A Vector Angle-Based Evolutionary Algorithm for Unconstrained Many-Objective Optimization

Taking both convergence and diversity into consideration, this paper suggests a vector angle-based evolutionary algorithm for unconstrained (with box constraints only) many-objective optimization problems. In the proposed algorithm, the maximum-vector-angle-first principle is used in the environmental selection to guarantee the wideness and uniformity of the solution set. With the help of the worse-elimination principle, worse solutions in terms of the convergence (measured by the sum of normalized objectives) are allowed to be conditionally replaced by other individuals.
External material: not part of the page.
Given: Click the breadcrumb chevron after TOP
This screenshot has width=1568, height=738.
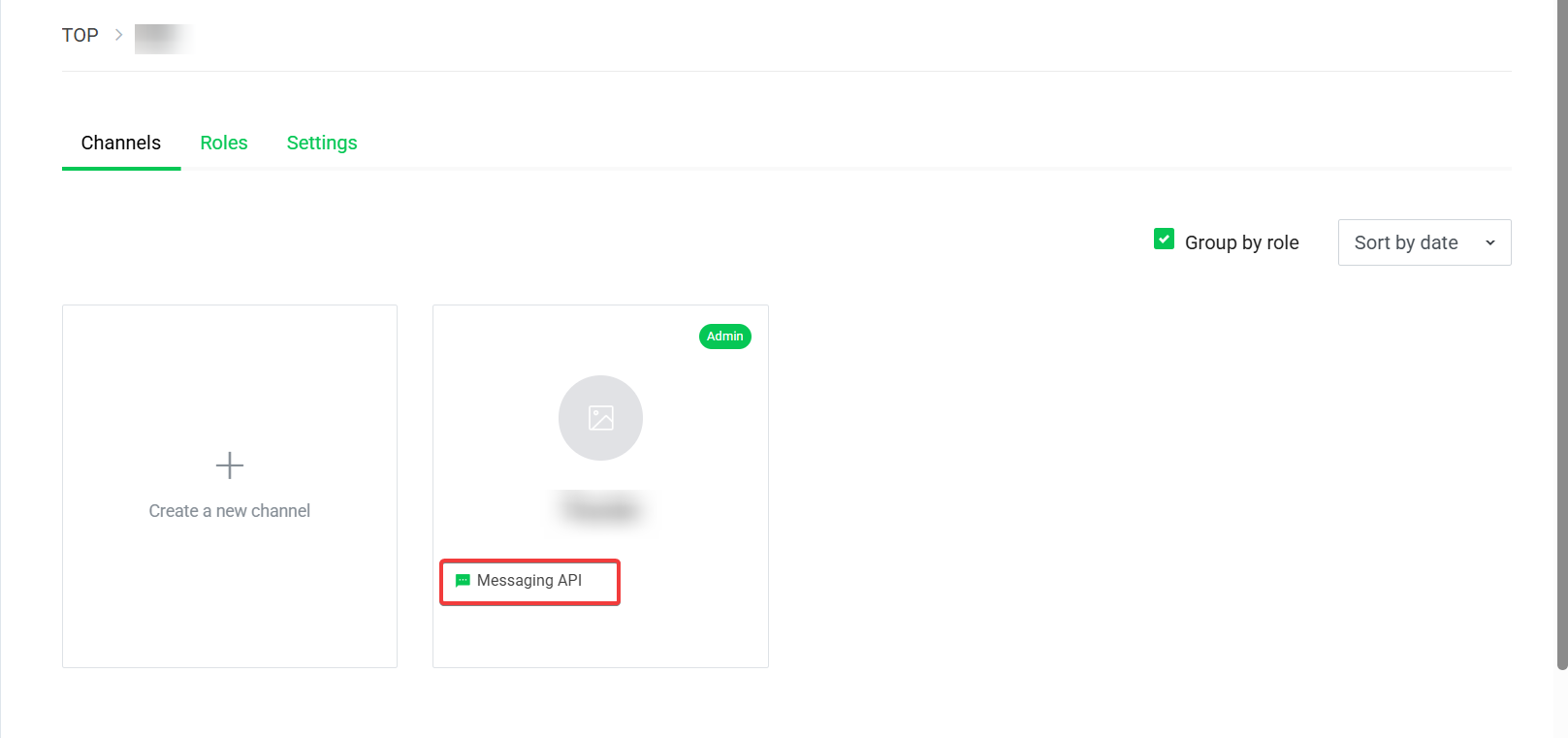Looking at the screenshot, I should click(x=118, y=35).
Therefore, the selection pressure toward the Pareto-optimal front is strengthened. The proposed method is compared with other four state-of-the-art many-objective evolutionary algorithms on a number of unconstrained test problems with up to 15 objectives. The experimental results have shown the competitiveness and effectiveness of our proposed algorithm in keeping a good balance between convergence and diversity. Furthermore, it was shown by the results on two problems from practice (with irregular Pareto fronts) that our method significantly outperforms its competitors in terms of both the convergence and diversity of the obtained solution sets. Notably, the new algorithm has the following good properties: 1) it is free from a set of supplied reference points or weight vectors; 2) it has less algorithmic parameters; and 3) the time complexity of the algorithm is low. Given both good performance and nice properties, the suggested algorithm could be an alternative tool when handling optimization problems with more than three objectives.